Most business continuity strategies include high-availability, fault-tolerance, and disaster-recovery measures. These strategies help the organization maintain essential operations and support users when facing any type of critical IT failure, small or large. Unlike high availability, delivering high-quality performance is not a priority for fault tolerance. The purpose of fault-tolerance design in IT infrastructure is to prevent a mission-critical application from experiencing downtime. Both high availability and disaster recovery are important for enhancing business continuity.


This measure extends the definition of availability to elements controlled by the logisticians and mission planners such as quantity and proximity of spares, tools and manpower to the hardware item. A holistic view is required as there are countless availability risks in the ITSM domain, such as expired certificates, poorly planned configuration changes, human error, and vendor-related failures, among others. The official definition of the Availability in ITIL is the ability of a configuration item or IT service to perform its agreed function when required. For instance, expecting a search service to scan entire databases and return results in 100 milliseconds, or waiting to get an output from a service for a predetermined input are examples of functionalities of services.

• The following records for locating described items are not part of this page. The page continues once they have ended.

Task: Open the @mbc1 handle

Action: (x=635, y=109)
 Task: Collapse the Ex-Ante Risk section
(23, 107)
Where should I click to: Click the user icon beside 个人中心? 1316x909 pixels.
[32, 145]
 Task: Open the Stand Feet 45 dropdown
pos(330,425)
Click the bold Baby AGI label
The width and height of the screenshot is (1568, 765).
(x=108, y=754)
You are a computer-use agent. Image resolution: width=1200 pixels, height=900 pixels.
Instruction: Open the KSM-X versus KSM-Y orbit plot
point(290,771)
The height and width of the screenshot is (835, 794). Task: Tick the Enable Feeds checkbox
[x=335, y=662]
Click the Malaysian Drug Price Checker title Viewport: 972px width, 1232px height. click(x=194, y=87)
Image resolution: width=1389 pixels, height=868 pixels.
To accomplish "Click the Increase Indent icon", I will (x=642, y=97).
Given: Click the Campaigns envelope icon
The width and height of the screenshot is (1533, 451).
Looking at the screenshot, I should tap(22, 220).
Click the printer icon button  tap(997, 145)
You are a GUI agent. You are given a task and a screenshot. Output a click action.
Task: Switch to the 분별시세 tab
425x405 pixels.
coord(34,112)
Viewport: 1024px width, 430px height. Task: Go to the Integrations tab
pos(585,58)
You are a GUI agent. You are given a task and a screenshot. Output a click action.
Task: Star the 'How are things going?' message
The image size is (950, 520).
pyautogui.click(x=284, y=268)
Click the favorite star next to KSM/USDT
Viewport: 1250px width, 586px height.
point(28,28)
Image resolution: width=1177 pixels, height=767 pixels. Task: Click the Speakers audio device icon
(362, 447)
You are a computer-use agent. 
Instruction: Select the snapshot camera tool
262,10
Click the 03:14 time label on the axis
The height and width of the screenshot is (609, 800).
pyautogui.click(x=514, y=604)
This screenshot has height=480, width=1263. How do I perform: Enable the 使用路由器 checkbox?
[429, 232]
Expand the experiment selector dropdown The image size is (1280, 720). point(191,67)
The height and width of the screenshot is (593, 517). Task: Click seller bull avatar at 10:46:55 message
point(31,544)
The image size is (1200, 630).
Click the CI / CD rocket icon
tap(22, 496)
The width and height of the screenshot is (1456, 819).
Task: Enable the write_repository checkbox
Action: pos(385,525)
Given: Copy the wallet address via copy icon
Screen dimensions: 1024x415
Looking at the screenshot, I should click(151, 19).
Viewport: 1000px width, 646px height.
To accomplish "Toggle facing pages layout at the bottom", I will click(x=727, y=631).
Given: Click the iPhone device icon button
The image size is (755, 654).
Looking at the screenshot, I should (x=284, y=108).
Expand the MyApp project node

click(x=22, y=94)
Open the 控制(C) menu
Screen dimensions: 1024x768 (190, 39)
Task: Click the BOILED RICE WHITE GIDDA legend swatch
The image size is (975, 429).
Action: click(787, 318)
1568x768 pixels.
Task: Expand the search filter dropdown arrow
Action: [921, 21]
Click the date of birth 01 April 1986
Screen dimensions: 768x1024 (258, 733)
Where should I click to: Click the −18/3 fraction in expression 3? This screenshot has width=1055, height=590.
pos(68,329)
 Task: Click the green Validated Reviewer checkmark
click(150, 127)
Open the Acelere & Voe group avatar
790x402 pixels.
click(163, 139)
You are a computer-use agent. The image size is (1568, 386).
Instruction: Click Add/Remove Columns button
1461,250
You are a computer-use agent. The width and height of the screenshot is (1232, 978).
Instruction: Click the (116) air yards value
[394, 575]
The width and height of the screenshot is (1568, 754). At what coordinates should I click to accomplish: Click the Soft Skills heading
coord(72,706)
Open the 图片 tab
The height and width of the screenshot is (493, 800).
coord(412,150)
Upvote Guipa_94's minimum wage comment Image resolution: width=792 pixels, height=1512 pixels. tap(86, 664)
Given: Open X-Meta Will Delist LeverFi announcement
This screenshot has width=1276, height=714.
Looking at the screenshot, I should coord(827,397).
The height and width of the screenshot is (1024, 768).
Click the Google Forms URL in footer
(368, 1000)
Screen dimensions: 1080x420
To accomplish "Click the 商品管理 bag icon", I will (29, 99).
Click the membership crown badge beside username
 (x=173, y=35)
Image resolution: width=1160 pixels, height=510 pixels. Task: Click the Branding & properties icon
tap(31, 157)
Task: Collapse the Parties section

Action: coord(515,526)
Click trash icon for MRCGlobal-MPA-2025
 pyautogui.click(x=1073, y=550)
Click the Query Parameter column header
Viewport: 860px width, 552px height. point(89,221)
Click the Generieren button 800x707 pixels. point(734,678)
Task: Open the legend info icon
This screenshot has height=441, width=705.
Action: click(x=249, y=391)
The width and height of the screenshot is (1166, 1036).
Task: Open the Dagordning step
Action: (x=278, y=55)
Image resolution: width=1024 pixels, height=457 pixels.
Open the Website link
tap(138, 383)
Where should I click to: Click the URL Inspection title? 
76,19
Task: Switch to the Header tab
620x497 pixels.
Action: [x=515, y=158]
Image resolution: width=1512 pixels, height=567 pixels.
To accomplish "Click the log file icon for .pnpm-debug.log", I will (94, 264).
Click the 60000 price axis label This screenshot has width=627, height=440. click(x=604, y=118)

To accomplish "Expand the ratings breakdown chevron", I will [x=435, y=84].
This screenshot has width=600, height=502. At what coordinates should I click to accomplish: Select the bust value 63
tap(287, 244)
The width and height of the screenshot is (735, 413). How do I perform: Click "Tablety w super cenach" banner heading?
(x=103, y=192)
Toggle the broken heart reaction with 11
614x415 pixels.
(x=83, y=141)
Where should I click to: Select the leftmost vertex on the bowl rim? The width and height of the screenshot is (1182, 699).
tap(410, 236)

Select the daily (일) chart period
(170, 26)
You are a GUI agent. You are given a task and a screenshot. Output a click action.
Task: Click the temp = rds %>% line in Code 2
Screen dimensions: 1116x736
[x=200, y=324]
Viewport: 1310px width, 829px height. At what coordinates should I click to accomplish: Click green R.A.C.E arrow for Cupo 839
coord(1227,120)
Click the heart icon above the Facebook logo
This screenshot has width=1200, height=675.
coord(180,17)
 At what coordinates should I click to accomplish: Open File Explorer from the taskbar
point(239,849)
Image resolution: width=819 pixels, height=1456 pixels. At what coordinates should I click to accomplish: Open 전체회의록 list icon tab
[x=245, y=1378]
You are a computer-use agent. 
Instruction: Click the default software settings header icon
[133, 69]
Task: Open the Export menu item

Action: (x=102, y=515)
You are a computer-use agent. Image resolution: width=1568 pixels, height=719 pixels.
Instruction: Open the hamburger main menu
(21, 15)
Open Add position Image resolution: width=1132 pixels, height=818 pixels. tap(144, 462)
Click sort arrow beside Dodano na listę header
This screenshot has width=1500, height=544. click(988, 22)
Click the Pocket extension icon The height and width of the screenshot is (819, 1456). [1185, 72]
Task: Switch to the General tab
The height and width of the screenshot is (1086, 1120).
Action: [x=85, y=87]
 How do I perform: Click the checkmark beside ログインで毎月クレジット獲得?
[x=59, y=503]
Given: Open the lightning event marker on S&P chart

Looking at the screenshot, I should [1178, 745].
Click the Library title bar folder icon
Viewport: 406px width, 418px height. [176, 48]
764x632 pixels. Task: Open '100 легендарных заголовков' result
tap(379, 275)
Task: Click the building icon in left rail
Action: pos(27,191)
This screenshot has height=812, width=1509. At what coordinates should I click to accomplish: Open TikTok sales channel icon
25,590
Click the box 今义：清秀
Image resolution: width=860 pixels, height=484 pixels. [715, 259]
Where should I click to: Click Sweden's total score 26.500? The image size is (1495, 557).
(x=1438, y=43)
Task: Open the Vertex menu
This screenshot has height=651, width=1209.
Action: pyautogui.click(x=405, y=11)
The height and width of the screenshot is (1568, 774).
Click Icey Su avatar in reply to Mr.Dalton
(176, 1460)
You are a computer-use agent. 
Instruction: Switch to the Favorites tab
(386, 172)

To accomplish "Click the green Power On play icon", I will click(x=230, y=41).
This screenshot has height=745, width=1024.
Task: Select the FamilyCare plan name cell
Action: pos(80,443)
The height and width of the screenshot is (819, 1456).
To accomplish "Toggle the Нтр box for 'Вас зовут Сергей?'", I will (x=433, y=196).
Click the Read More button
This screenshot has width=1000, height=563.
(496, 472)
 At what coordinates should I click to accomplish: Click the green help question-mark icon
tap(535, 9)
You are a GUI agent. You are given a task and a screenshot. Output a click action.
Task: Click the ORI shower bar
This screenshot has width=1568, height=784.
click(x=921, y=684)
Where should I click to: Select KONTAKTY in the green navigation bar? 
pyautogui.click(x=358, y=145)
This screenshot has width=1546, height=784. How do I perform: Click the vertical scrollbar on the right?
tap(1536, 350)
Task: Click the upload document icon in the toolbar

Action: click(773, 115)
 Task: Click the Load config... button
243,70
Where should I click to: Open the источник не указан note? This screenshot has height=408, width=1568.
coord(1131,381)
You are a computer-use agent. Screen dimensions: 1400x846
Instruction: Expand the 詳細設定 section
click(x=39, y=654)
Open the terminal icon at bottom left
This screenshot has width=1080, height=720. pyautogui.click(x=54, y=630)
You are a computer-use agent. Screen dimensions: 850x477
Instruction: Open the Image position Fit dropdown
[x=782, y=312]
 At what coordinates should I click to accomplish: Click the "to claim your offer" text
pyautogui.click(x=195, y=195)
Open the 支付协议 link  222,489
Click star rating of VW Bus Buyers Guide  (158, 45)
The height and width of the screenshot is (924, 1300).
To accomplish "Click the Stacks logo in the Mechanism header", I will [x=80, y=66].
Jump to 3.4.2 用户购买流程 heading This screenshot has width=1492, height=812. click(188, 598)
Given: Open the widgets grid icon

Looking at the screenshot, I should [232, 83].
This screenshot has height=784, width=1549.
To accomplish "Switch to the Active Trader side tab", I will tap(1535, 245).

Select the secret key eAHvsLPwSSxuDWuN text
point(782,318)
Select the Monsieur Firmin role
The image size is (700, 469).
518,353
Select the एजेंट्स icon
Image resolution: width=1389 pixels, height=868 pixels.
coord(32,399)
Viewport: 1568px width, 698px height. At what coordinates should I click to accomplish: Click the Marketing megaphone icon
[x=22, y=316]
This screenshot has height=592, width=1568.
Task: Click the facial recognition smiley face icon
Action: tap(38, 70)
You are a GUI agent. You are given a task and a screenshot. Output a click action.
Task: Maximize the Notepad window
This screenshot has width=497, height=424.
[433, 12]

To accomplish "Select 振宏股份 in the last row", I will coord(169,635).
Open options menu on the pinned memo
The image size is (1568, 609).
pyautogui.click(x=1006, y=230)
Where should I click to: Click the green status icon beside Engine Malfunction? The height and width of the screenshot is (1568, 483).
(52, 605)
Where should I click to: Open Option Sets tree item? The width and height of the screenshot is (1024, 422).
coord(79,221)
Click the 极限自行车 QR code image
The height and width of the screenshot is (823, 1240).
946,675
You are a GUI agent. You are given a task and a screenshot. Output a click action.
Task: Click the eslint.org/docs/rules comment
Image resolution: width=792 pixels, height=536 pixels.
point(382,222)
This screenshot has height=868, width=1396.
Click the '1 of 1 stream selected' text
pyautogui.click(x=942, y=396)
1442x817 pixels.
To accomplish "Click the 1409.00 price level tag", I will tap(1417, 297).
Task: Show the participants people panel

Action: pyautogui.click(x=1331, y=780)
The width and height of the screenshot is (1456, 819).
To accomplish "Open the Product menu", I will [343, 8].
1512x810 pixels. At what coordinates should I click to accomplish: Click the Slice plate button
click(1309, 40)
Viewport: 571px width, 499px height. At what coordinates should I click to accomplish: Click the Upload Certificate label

The objectives of the Availability Management process

I used google search built in calculator for these quick calculations so perhaps there’s a chance that there’s some precision/floating point/numerical issues messing with these figures. I double checked the calculations using wolfram alpha and it appears to be the same. They just seem like two different ways of quantifying the same concept of «availability». Stack Exchange network consists of 182 Q&A communities including Stack Overflow, the largest, most trusted online community for developers to learn, share their knowledge, and build their careers. «The acronym RAS came into widespread acceptance at IBM as the replacement for the subset notion of recovery management.» Virtual machines to decrease the severity of operating system software faults.

Known as five nines reliability, the system is essentially always on. High-availability software solutions typically provide load balancing and redirecting, automatic application failover, real-time file replication, and automatic failback capabilities. High-availability clusters are servers grouped together to operate as a single, unified system. Also known as failover clusters, they share the same storage but use different networks.

Application Availability

However, restarts can take several minutes resulting in lower availability. Additionally, cloud services cannot detect software failures within the virtual machines. High Availability Software running inside the cloud virtual machines can detect software failures in seconds and can use checkpointing to ensure that standby virtual machines are ready to take over service. Service Availability involves all aspects of service availability or unavailability.


Since the availability management plan aims to meet the agreed service level targets from an availability point of view for all delivered services, availability or unavailability of services are covered. Also, the potential impact of component unavailability on service availability is covered in the scope of the Availability Management process. In a service chain, if there are components that are used to deliver a service to a customer, any impacts on the regarding components will affect the service delivery quality. Thus, component unavailability impact is assessed under availability management process scope as well. The last objective of the Availability Management is assessing the impact of all changes on the Availability Management Plan.

Measurement and interpretation

Availability refers to the ability of the user community to obtain a service or good, access the system, whether to submit new work, update or alter existing work, or collect the results of previous work. If a user cannot access the system, it is – from the user’s point of view – unavailable. Generally, the term downtime is used to refer to periods when a system is unavailable. Another factor that impacts system availability is maintainability, which refers to how quickly technicians detect, locate, and restore asset functionality after downtime.


Note that, it is Availability Management Best Practice to calculate availability using measurements of the business output of the IT Service. This means that the measurements on the customer or business should be taken into account when making calculations. This is because it is the end of the tunnel where the end user uses the service and where IT Service provider aims to meet the agreed service quality.

In redundant systems, the crossover point itself tends to become a single point of failure. The timely, reliable access to data and information services for authorized users. As defined in FISMA, the term ‘availability’ means ensuring timely and reliable access to and use of information. If unplanned downtime makes up the lion’s share of total downtime, you can start to analyze what is causing this unplanned downtime.

Each part of the term reliability, availability and serviceability describes a specific type of performance for computer components and software. Availability refers to the percentage of time that the infrastructure, system, or solution remains operational under normal circumstances in order to serve its intended purpose. For cloud infrastructure solutions, availability relates to the time that the data center is accessible or delivers the intend IT service as a proportion of the duration for which the service is purchased.

Because availability is so tied to the financial health of a company, it is commonly used as a key business metric in production-heavy organizations. However, it’s also heavily connected to what several other departments do, including maintenance. Availability is impacted by reliability and maintainability, which are influenced by the processes and tools of the maintenance team. Therefore, availability is used to measure and investigate the effectiveness of these processes and tools, and how they can be improved.